Reproduce the data verbatim from the line with "Given: Click the" up to and including the line with "coord(1337,629)", and output nothing else.
⁂
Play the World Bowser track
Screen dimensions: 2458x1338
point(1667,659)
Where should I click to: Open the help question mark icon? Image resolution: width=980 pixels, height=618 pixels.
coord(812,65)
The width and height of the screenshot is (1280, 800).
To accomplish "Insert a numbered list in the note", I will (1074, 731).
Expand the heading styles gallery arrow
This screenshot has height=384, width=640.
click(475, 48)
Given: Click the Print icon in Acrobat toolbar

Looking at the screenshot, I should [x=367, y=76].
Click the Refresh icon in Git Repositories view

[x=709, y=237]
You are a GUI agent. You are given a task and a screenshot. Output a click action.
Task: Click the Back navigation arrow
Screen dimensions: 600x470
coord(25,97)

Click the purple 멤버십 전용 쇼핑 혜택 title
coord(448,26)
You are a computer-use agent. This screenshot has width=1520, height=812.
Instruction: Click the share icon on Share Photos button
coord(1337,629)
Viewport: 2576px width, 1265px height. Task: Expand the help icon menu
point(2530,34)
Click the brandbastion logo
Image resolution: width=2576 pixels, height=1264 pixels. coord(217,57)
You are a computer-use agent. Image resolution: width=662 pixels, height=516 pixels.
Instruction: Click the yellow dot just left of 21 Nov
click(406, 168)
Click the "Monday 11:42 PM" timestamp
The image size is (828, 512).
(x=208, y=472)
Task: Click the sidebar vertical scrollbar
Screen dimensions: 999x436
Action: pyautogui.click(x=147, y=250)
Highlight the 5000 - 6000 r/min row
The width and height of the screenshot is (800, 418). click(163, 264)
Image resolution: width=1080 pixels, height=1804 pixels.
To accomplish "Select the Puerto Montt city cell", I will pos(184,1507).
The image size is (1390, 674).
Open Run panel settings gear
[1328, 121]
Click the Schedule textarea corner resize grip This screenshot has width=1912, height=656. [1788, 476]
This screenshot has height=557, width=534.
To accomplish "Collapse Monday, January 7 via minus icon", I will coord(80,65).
⁂
- **WRITTEN ANSWER**
Given: Click the Print icon in Acrobat toolbar

Looking at the screenshot, I should [x=367, y=76].
Click the Refresh icon in Git Repositories view

[x=709, y=237]
You are a GUI agent. You are given a task and a screenshot. Output a click action.
Task: Click the Back navigation arrow
Screen dimensions: 600x470
coord(25,97)

Click the purple 멤버십 전용 쇼핑 혜택 title
coord(448,26)
You are a computer-use agent. This screenshot has width=1520, height=812.
Instruction: Click the share icon on Share Photos button
coord(1337,629)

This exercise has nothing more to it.